Technological and informatic improvements are continuously accelerating the scope and complexity of biological investigations. As such, defining how a question is answered is becoming just as important as determining what both the question and answer should
look like. In fact, clearly identifying appropriate analytical and informatics methods is half of the work in solving these biological problems. Method optimization, versatility, and specialization become ends worthy of research in themselves. Although collections of measurements are motivated by biological enquiries and ultimately exist to reveal biological significance, the data points that act as intermediary, empirical evidence of interactions between genotypic and phenotypic information could arguably be considered more “real” and reproducible than their initial biological drivers and final interpreted conclusions. However, data cannot be useful until it is contextualized as information and interpreted as knowledge. In these processes, the truth or value of the data may be altered due to misinterpretations of newly annotated data, such as causal instead of correlative conclusions, or tendencies to over-fit, normalize, or filter results in an effort to arrive at pre-conceived outcomes. Therefore, in order to continue the iterative feedback loop of inspiring and answering biological questions, it is becoming ever more important to also ensure that the informatics validating, analyzing, and interpreting collected data preserve and reflect the integrity of the analytical measurements.
CHAPTER 3: Spectrum to Peptide Matching
Data presented in Section 3.1 has been adapted from the following journal article ready for submission to the Journal of Proteome Research:
Rachel M. Adams, Richard J. Giannone, Paul Abraham, Robert L. Hettich. “Protease- Optimized Spectral Indexing Enhances Protein Identification and Quantification in Shotgun Proteomics Datasets.” Sample preparation and experiments were performed by Richard J. Giannone. Data analysis was performed by Rachel M. Adams.
Data presented in Section 3.2 has been adapted from the following journal article:
Paul Abraham*, Rachel M. Adams*, Richard J. Giannone, Robert L. Hettich. “Defining the Boundaries and Characterizing the Landscape of Genome Expression in Vascular Tissues of Populus using Shotgun Proteomics.” * Authors contributed equally to this work. Sample preparation and mass spectrometry experiments were performed by Paul Abraham. The bioinformatic workflow for evaluating sequence redundancy was developed by Paul Abraham, Rachel Adams, Richard Giannone and implemented by Rachel Adams. The supplemental database for single nucleotide polymorphism detection was created by Rachel Adams. Quality of spectra was evaluated using software written by Brian Erickson. Biological data analysis was performed by Paul Abraham.
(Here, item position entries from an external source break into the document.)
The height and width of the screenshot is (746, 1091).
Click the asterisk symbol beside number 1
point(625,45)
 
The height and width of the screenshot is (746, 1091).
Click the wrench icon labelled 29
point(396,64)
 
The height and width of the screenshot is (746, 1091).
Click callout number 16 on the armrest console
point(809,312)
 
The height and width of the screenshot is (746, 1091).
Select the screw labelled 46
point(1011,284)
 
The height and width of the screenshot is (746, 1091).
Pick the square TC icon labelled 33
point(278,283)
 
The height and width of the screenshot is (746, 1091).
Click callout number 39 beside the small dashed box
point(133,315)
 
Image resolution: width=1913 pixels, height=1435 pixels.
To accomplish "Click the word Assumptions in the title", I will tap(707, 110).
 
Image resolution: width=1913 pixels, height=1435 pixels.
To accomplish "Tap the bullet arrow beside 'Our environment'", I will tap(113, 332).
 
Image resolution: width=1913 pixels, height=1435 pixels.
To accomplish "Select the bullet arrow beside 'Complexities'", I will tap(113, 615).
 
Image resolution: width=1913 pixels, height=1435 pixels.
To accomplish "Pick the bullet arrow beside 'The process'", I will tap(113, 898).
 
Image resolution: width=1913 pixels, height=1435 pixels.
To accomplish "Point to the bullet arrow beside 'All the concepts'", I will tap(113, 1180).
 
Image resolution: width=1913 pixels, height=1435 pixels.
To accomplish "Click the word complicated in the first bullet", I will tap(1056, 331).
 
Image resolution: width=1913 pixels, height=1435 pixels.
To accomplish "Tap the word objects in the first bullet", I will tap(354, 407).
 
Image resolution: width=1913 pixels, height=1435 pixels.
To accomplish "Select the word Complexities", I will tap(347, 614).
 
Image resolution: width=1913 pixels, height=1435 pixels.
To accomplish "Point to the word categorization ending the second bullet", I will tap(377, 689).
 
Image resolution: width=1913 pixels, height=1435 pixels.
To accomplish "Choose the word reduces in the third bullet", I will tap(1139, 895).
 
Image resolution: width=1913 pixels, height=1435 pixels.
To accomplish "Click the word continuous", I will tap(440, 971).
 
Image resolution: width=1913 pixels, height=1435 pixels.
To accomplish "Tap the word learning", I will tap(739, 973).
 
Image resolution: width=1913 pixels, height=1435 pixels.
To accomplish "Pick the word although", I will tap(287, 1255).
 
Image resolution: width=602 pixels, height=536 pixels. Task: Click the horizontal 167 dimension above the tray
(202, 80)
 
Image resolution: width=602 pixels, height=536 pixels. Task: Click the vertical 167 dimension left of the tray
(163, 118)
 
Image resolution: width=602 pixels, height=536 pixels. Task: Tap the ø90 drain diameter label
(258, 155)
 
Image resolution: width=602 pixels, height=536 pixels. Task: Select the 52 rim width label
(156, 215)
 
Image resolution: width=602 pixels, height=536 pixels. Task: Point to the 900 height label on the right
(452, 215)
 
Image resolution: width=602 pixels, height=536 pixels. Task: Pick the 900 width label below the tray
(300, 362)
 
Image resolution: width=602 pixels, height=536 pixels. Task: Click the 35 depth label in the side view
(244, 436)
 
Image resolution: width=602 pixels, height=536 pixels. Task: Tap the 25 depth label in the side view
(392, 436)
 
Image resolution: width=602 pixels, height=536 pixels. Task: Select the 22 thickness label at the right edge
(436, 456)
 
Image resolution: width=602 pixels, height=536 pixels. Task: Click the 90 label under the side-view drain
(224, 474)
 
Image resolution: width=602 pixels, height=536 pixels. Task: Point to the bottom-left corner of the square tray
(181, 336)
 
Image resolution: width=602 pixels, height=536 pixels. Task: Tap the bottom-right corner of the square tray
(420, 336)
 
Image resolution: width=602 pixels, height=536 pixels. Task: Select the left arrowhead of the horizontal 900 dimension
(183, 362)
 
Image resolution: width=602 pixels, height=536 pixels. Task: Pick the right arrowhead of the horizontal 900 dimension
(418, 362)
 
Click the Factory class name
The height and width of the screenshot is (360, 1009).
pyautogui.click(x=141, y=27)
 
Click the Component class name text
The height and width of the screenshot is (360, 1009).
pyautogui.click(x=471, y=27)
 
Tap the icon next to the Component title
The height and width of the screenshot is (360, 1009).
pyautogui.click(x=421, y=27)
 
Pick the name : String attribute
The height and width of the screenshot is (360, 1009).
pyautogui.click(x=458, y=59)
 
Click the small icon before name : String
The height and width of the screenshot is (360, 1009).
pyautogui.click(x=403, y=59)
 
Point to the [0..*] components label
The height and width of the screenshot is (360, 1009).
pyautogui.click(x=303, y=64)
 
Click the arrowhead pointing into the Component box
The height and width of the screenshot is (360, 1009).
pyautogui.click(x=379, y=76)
Data presented in Section 3.3 has been adapted from the following journal article:
Paul Abraham, Rachel Adams, Gerald Tuskan, Robert Hettich. “Moving Away from the Reference Genome: Evaluating Single Amino Acid Polymorphism Identifications from a Peptide Sequencing Tagging Approach for the Genus Populus”. Journal of Proteome
Research (In review). Sample preparation, mass spectrometry experiments, and
manuscript preparation were lead by Paul Abraham. In-house scripts for matching ion intensity information and evaluating the site-determining ions of modified amino acids were developed by Rachel Adams.